For the entries below, print exactly the lines between the line holding "profil lipidowy (147, 1835)" and the line holding "[Instagram] (258, 2544)", inclusive, and nothing else.

- - - - -

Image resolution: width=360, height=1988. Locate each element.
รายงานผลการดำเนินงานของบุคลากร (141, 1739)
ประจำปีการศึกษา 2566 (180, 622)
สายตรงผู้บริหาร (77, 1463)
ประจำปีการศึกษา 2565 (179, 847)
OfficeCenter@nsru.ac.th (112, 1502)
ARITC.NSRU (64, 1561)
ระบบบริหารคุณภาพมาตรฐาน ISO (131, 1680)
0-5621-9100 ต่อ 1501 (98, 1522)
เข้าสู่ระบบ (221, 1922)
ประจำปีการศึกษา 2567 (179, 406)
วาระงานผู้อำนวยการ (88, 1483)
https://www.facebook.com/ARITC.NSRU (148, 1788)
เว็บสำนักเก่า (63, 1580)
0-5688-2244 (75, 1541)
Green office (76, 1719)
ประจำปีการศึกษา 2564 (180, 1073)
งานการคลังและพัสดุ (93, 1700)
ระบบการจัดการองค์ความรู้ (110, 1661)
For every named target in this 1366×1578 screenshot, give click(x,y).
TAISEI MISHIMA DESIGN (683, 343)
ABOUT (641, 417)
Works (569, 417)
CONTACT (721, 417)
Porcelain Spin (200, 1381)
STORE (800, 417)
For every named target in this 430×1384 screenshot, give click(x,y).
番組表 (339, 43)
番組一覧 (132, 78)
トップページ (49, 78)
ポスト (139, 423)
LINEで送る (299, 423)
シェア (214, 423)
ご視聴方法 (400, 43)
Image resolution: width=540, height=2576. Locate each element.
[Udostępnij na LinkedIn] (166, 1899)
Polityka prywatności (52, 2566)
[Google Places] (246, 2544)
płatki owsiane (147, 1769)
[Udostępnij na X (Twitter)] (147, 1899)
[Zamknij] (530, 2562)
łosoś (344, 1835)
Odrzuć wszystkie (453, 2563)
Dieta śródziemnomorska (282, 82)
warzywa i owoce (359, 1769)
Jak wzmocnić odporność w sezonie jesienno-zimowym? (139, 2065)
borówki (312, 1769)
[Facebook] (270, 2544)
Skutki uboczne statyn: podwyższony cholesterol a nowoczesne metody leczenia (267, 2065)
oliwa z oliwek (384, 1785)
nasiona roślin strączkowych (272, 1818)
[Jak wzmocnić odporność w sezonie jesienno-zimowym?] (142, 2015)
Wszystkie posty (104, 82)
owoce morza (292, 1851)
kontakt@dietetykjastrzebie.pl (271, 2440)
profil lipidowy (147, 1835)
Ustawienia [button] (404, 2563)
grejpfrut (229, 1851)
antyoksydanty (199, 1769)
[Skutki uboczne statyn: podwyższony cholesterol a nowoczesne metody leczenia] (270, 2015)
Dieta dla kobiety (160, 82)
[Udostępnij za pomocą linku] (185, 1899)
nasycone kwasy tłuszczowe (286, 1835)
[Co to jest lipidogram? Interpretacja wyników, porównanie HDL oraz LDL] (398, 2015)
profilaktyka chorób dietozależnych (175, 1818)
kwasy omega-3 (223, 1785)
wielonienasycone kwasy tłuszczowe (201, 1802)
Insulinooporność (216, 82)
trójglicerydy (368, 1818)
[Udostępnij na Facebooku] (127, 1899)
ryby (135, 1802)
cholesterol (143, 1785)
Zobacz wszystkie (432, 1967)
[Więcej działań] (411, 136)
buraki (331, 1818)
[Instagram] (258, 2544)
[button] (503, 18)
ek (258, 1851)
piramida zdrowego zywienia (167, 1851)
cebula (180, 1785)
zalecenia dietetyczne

- - - - -

• [WRITTEN ANSWER]:
profil lipidowy (147, 1835)
Ustawienia [button] (404, 2563)
grejpfrut (229, 1851)
antyoksydanty (199, 1769)
[Skutki uboczne statyn: podwyższony cholesterol a nowoczesne metody leczenia] (270, 2015)
Dieta dla kobiety (160, 82)
[Udostępnij za pomocą linku] (185, 1899)
nasycone kwasy tłuszczowe (286, 1835)
[Co to jest lipidogram? Interpretacja wyników, porównanie HDL oraz LDL] (398, 2015)
profilaktyka chorób dietozależnych (175, 1818)
kwasy omega-3 (223, 1785)
wielonienasycone kwasy tłuszczowe (201, 1802)
Insulinooporność (216, 82)
trójglicerydy (368, 1818)
[Udostępnij na Facebooku] (127, 1899)
ryby (135, 1802)
cholesterol (143, 1785)
Zobacz wszystkie (432, 1967)
[Więcej działań] (411, 136)
buraki (331, 1818)
[Instagram] (258, 2544)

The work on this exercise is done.